PrefectHQ / prefect

Prefect is a workflow orchestration framework for building resilient data pipelines in Python.
https://prefect.io
Apache License 2.0
15.32k stars 1.5k forks source link

Ability to Log a URL when a Flow is Started #12007

Open jhamet93 opened 4 months ago

jhamet93 commented 4 months ago

First check

Prefect Version

2.x

Describe the current behavior

When a Flow starts running, it's challenging if need be, to discover the underlying infastructure the Flow is running on if needed be. As a concrete example, I may have a Flow running on Vertex AI that's failing because of memory issues.
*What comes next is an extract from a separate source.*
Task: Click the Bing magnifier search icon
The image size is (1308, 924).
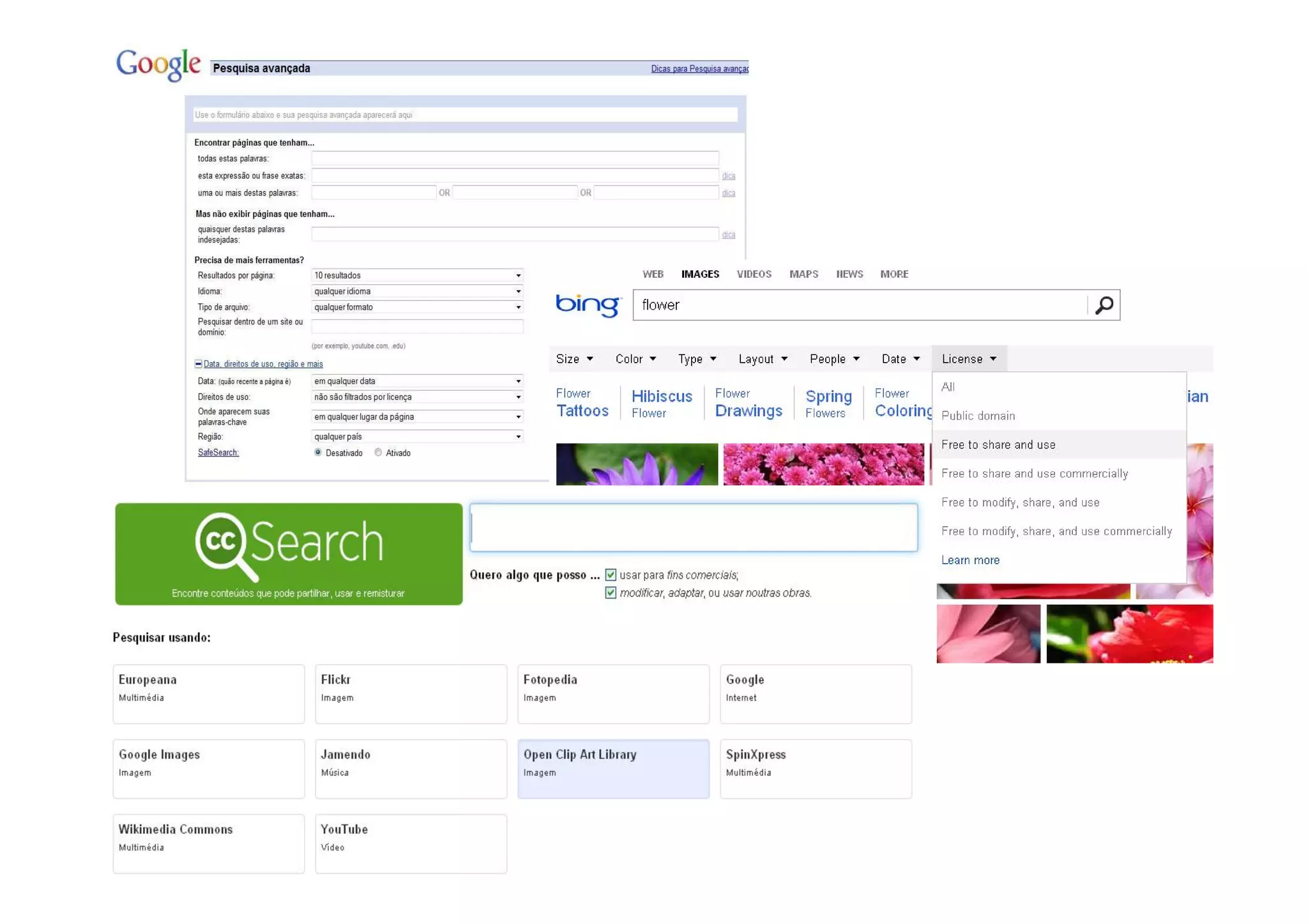Action: 1104,305
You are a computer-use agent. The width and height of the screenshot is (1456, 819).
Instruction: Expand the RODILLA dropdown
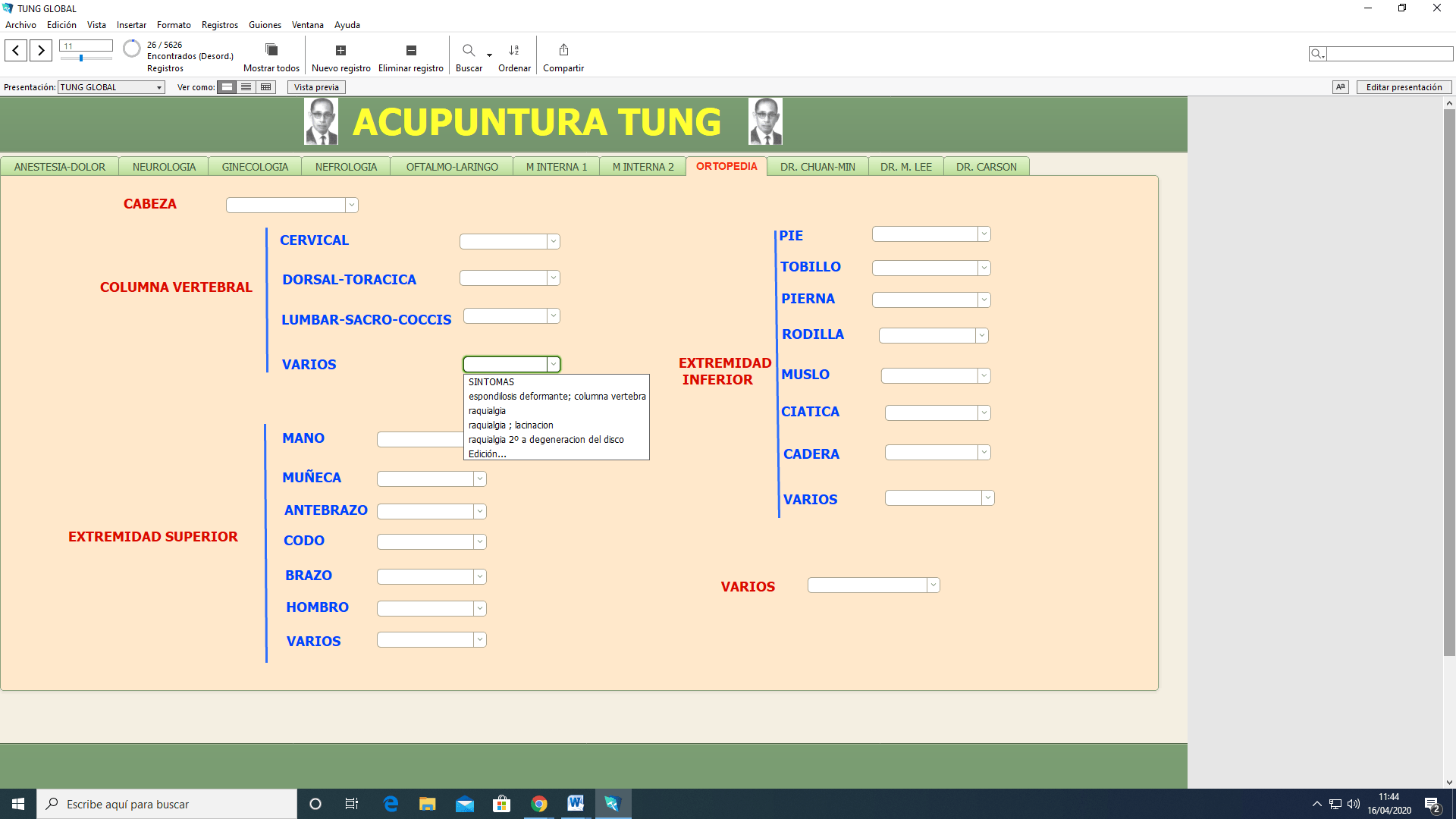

However, I would need to manually navigate to GCP and find the appropriate job that corresponds to the Flow run.

Describe the proposed behavior

At the beginning of a Flow run, if implemented by different Infrastructure types of a Deployment, log the URL of the infrastructure. For example, Vertex AI implementations like above could hit the metadata server to aggregate the required information to form a fully qualified URL.

Example Use

No response

Additional context

No response

serinamarie commented 4 months ago

Hi @jhamet93, thanks for the issue!

How are/would you be doing this in pure Python without Prefect? You can surely form the url of your current job by retrieving your current GCP project & job, as a task, for example, or even set up a state change hook or something if you only care about failing flows.
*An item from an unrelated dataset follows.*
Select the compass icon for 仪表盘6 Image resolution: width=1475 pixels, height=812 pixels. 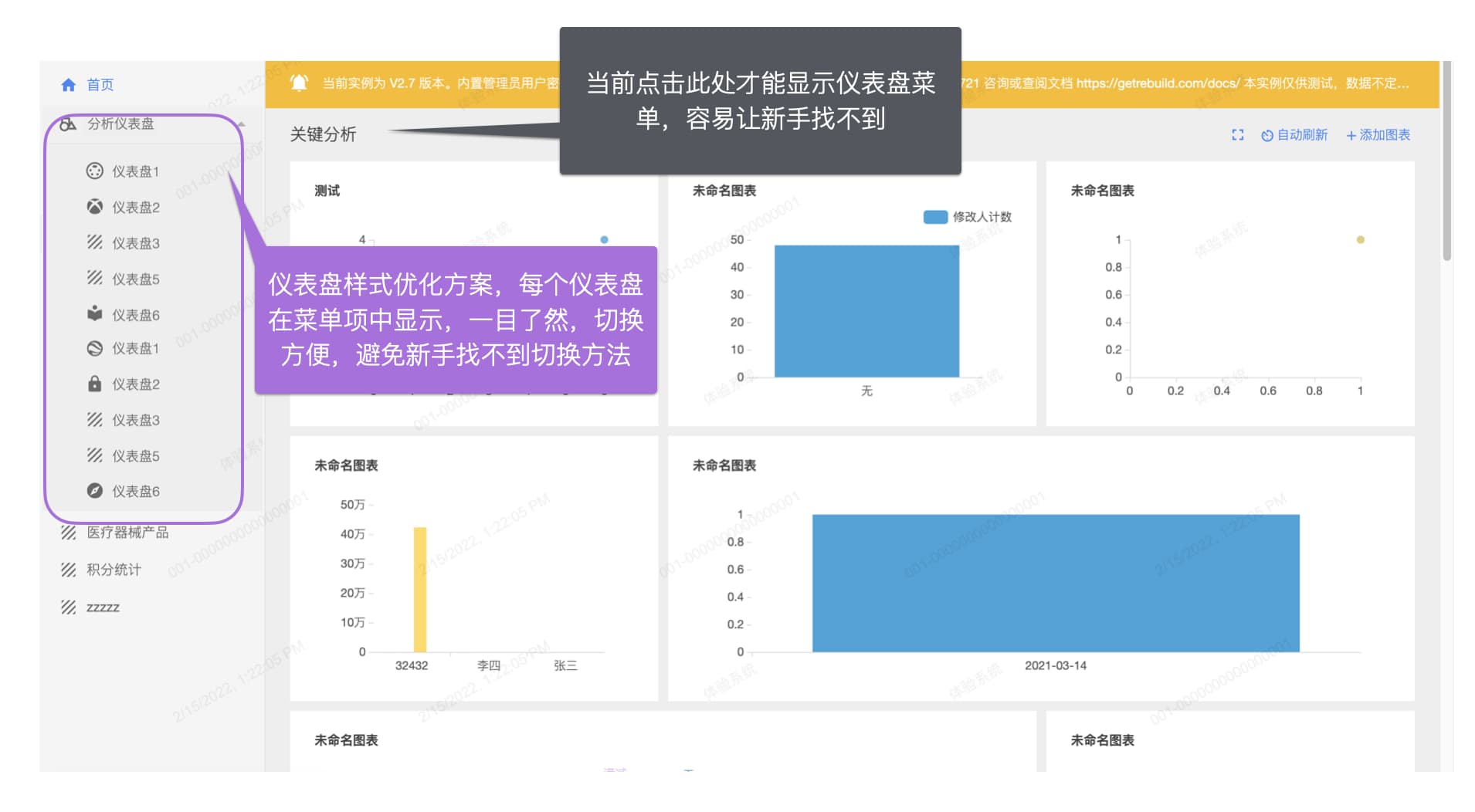(94, 491)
jhamet93 commented 4 months ago

@serinamarie

This is surely possible within the context of a specific job. For this specific scenario, use your favorite HTTP compatible library to gather the data and compute a valid URL.

I was thinking more along the lines if it would feasible outside of the specific job context and move the responsibility to the business logic that submits the job for execution. This can help debug shorten the time to debug any infrastructure related problems (e.g. why has my job not started yet, my job failed but Prefect hasn't reflected this, etc).